I don't want to put this in a TTC thread as it might offend. I hope I can get support here.
This week I found out I was pregnant (around 5 weeks). I am in my late 40s and single (the pregnancy resulted from a very casual but ongoing relationship). I became pregnant after having sex once in a month. I was shocked and decided I couldn't possibly continue the pregnancy due to my age and having no partner to support me.
I made an appointment to arrange a termination and before I could attend, I miscarried. I am still miscarrying now (it has been 3 days). This all happened in the last 4 days. The miscarriage was very likely due to my age.

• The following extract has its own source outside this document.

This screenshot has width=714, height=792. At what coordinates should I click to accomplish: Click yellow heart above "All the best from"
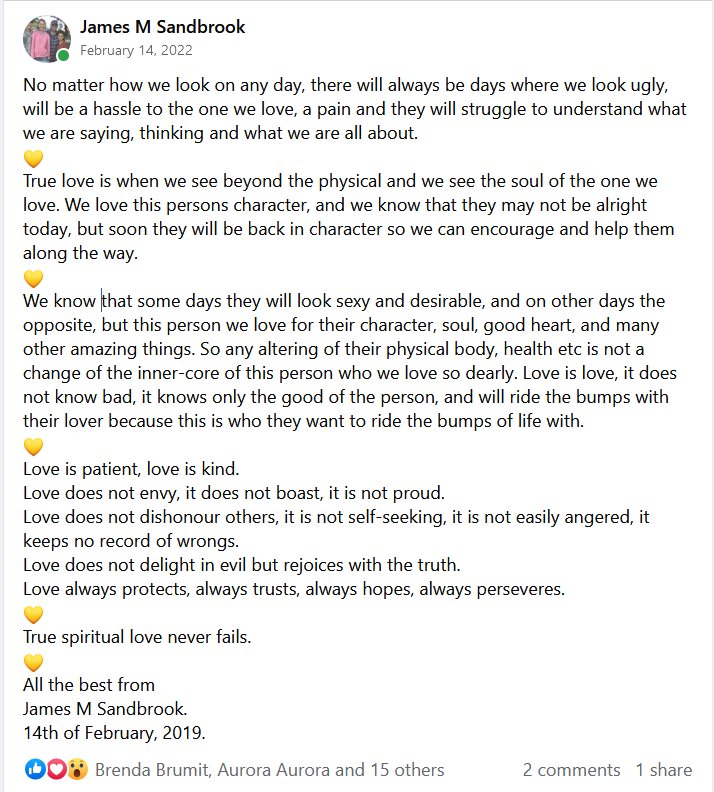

I don't know why I am grieving a child I didn't want. I feel a huge range of emotions. Mostly i wanted the choice to be mine - not my body deciding i was too old and the child not viable.
I know that overall, this is the best thing. it is easier and simpler. But I feel very alone and I can't share this experience with anyone. The two people who know agree it is for the best. But i feel very sad about having a miscarriage - yet I didn't want a baby (and couldn't have safely had it).
I can't seek sympathy from women who lost very much wanted babies. i feel like a fraud because I was going to abort anyway. It seems unfair to other women. There is no support for people in my situation. We are expected to be happy. I feel like the last few days has been a rollercoaster of emotions and I'm not sure how to feel.